-------- Texte à lire
Merci d'être là. Qu'avez-vous fait des CV récoltés avec R. Yade, avant-hier soir ?

Juste pour expliquer. Donc j'étais à un Forum pour l'emploi des jeunes, qui était organisé par Rama à Colombes. Et c'était pour moi très intéressant, parce que là, pour le coup, c'était la confrontation ; nous on a fait des outils au niveau national, comment ça tourne sur le terrain. Il y en a deux notamment qui m'ont marqués. C'est une jeune fille qui avait fait un master 5 en commerce, et qui me disait : moi, quand il y a marqué "Colombes" sur mon CV - elle était noire - je n'ai pas de place, je n'y arrive pas. Le deuxième exemple qui était très intéressant, c'était un jeune qui travaillait dans l'automobile, et qui cherchait une formation. Et il me disait : normalement, je croyais que vous aviez mis en place des outils de formation, et moi, j'ai du mal à avoir un financement. Et puis le troisième, à l'inverse, c'était quelqu'un pour qui ça avait bien marché, qui me disait : je n'avais pas mon permis de conduire, ça m'empêchait d'arriver à trouver un emploi. Là, pour le coup, Pôle Emploi a pu répondre, j'ai eu un financement permis de conduire et j'ai trouvé mon job.

Et alors qu'allez-vous faire de ces CV ?

D'abord, un, je vais m'occuper de ces CV, chacun les uns après les autres.

Les uns après les autres ?

Oui, c'est normal. Mais surtout, ce que je vais essayer de faire, ce n'est pas seulement de m'occuper des CV individuels, c'est de voir derrière, les conséquences qu'il faut que j'en tire au niveau national. Et ça, j'essaie de le faire depuis un an, c'est-à-dire il y a des mesures qu'on prend et au fur et à mesure, toujours corriger le tir, pour voir comment les améliorer.

Est-ce que vous avez les chiffres du chômage, chiffre du Bureau International du Travail, indicateur sur le marché du travail, sur les chiffres du 3ème trimestre 2009, concernant la France ?

Alors c'est des chiffres qu'on vient d'avoir...

Oui à l'instant.

Donc je les livre à l'instant. Ils montrent que la France a arrêté sur le 3ème trimestre la progression du chômage.

C'est-à-dire ?

On était à 9,1 %, au 3ème trimestre, on a arrêté la hausse du chômage, et on est toujours à 9,1 %.

9,1 % c'est le chiffre ?
----------------
* [Votre objectif]
Rédigez la suite de l'entretien ci-dessus sur le chômage et l'emploi des jeunes, en reprenant juste après sa dernière réplique.
-------- Matériau source
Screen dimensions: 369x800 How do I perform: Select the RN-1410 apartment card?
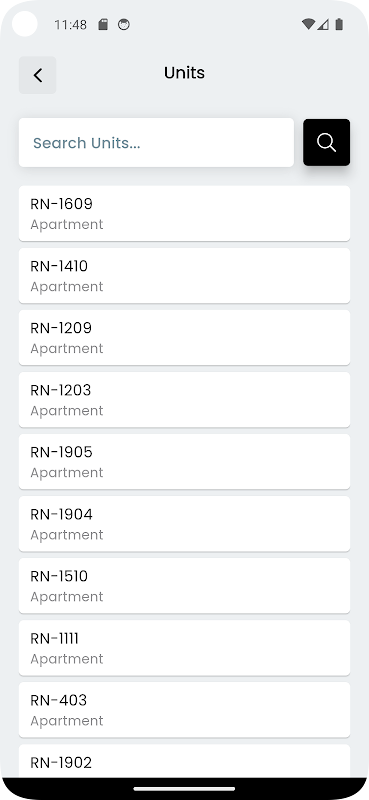pos(184,276)
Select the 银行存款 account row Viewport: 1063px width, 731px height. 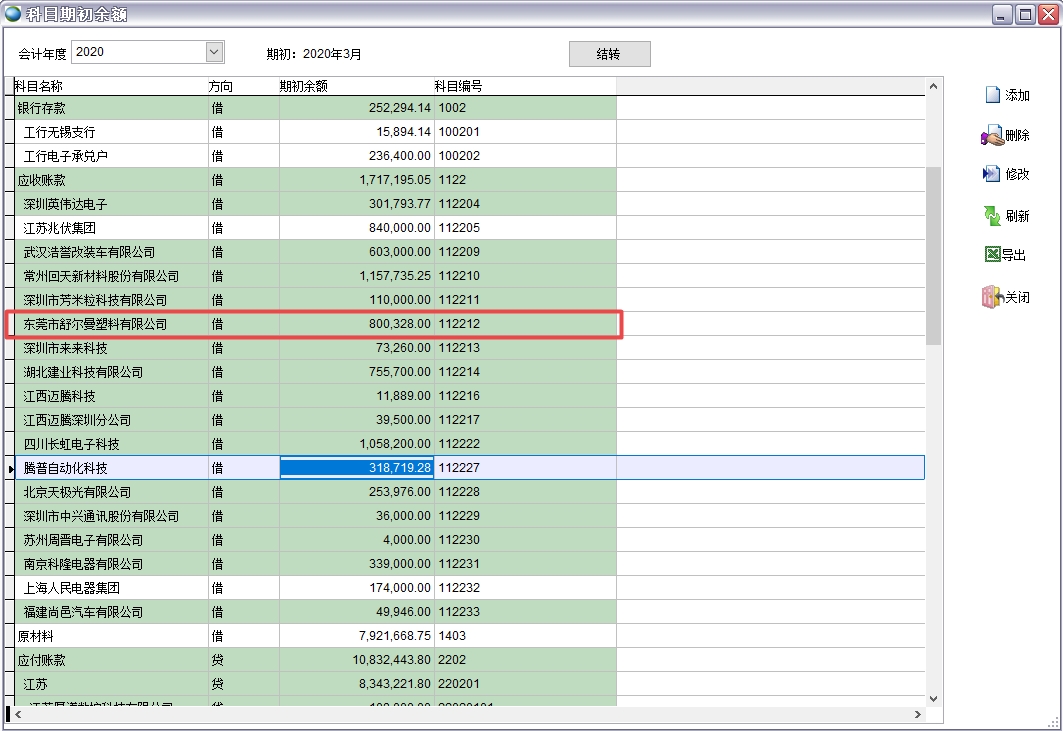pos(41,108)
----------------
* [Réponse à l'exercice]
Oui ! Alors c'est un résultat qui est important, parce que vous le savez, on a eu des inquiétudes au mois d'octobre. Ce résultat il est important, d'abord parce qu'il est sur plusieurs mois, à la différence de celui qu'on avait sur le mois d'octobre. Donc il a plus de sens. Ensuite, vous l'avez dit, c'est un chiffre qui est du BIT, avec les critères du BIT et qui donc est incontestable, tiré d'une comparaison internationale, tous les pays sont sur la même ligne. Et il montre clairement que la France fait partie des pays qui ont le mieux amorti le choc, de la crise sur le front de l'emploi. Mais pour autant, je veux être clair, il n'y a aucune place pour le triomphalisme. Dans cette période, avec les difficultés qu'ont les gens sur le terrain, il n'y a pas de place pour le triomphalisme. Mais en même temps, il envoie aussi un message : il confirme qu'on a fait les bons choix, et que surtout on doit rester mobilisé. Notre objectif dans cette période : garder le sang froid, tenir le cap et faire tourner à plein tous les outils de politique de l'emploi qu'on a.

Les autres chiffres dans les autres pays d'Europe, l'Allemagne, par exemple, vous avez les autres chiffres ?

Il y a trois pays, je ne l'ai pas tous là, parce qu'ils viennent de tomber. Mais il y a trois pays qui clairement s'en sortent mieux. Il y a surtout l'Allemagne et la France, ainsi que l'Italie à un moindre niveau.

Et puis il y a des pays qui s'en sortent très bien, comme les Pays- Bas, qui sont à 4 % de chômage, de taux de chômage, par exemple ?

Et à l'inverse, il y a des pays qui s'en sortent très mal.

...très mal comme l'Espagne.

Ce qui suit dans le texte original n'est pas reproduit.